Damiano Tommasi, la carriera da calciatore/ Verona, Roma e Mondiali Corea: in Figc…

- Mauro Mantegazza

Damiano Tommasi, la carriera da calciatore del sindaco di Verona: dieci anni alla Roma con lo scudetto 2001 e l’avventura in Nazionale con i Mondiali 2022.

Tommasi Roma
Damiano Tommasi ai tempi della Roma

DAMIANO TOMMASI: DALLE GIOVANILI DEL VERONA ALLO SCUDETTO CON LA ROMA

Damiano Tommasi è il nuovo sindaco di Verona e allora si accendono i riflettori anche sulla carriera sportiva del nuovo primo cittadino scaligero, volto molto noto nel mondo del calcio perché è stato centrocampista dello stesso Verona e della Roma oltre che della Nazionale, con cui ha partecipato ai Mondiali 2002 e in precedenza anche alle Olimpiadi 1996 dopo il successo agli Europei Under 21 dello stesso anno, sotto la guida di Cesare Maldini. Andando con ordine: Damiano Tommasi è nato a Negrar, in provincia di Verona, il 17 maggio 1974, muove i primi passi nella squadra del paese e si fa notare dal Verona, entrando quindi nel settore giovanile dei gialloblù, con cui esordisce in Serie B nella stagione 1993-1994.

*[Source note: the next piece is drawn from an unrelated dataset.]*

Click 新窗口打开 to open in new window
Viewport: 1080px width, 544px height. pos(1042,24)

L’anno della svolta è il 1995-1996, nel quale contribuisce alla promozione del Verona e poi in estate prima vince l’Europeo Under 21 e poi partecipa alle Olimpiadi di Atlanta 1996 con la Nazionale olimpica azzurra. Damiano Tommasi attira così l’attenzione della Roma, di cui diventerà un calciatore simbolo, dal momento che resterà in giallorosso per ben dieci stagioni, fino al 2006, totalizzando ben 351 presenze in partite ufficiali con 21 gol. L’anno memorabile è naturalmente il 2000-2001, nel quale Damiano Tommasi contribuisce al terzo scudetto della Roma da titolare fisso per mister Fabio Capello, con 34 presenze e 3 gol, poi vince anche la Supercoppa Italiana.

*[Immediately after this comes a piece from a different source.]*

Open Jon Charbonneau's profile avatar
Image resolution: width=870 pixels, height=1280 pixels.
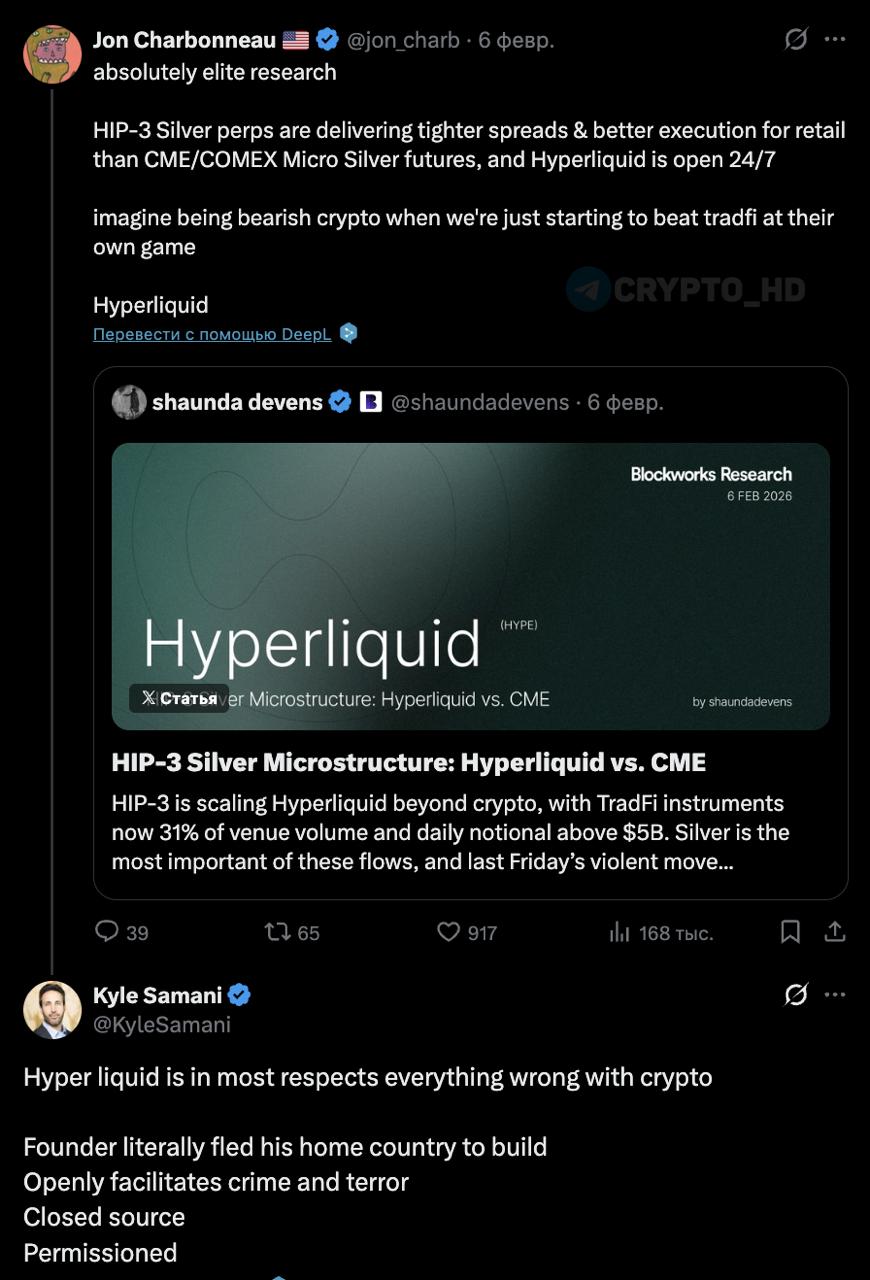52,54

DAMIANO TOMMASI: IL MONDIALE 2002 E IL FINALE DELLA CARRIERA

Il fatto di essere titolare nella Roma naturalmente porta Damiano Tommasi anche nel giro della Nazionale di Giovanni Trapattoni, anche se l’esordio con l’Italia era arrivato già nel novembre 1998 con Dino Zoff. Tuttavia fu con il Trap che Damiano Tommasi raccolse 23 delle sue 25 presenze con la maglia Azzurra, partecipando anche ai Mondiali di Giappone Corea 2002, giocando da titolare tutte le partite dell’Italia nell’infausta rassegna iridata terminata con la discussa sconfitta negli ottavi di finale contro i padroni di casa della Corea del Sud. Segnò anche un gol in una amichevole contro il Marocco nel settembre 2001, mentre l’ultima presenza in Nazionale di Damiano Tommasi risale al novembre 2003 contro la Romania.

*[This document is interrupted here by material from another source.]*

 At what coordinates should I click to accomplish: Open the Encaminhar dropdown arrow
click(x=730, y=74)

Nell’estate del 2004, durante un’amichevole con lo Stoke City, Damiano Tommasi rimedia la rottura del crociato anteriore, del crociato posteriore, del collaterale mediale esterno e interno, dei due menischi, infrazione dei condili e del piatto tibiale, per cui resterà fermo per più di una stagione e firma un contratto di un anno al minimo sindacale (1.500€ al mese), tornando a giocare il 30 ottobre 2005. Alla fine di quel campionato tuttavia Damiano Tommasi lascia la Roma, fa alcune esperienze all’estero (Levante, QPR e Tianjin Teda) prima di tornare nel Veronese, continuando a giocare a livello dilettantistico con il Sant’Anna d’Alfaedo, mentre tra il 2015 e il 2018 è stato tesserato con la squadra sammarinese La Fiorita per vari turni di preliminari delle Coppe europee, diventando nel frattempo anche presidente dell’AIC per ben tre mandati e tentando, senza riuscirci, l’elezione alla guida della FIGC.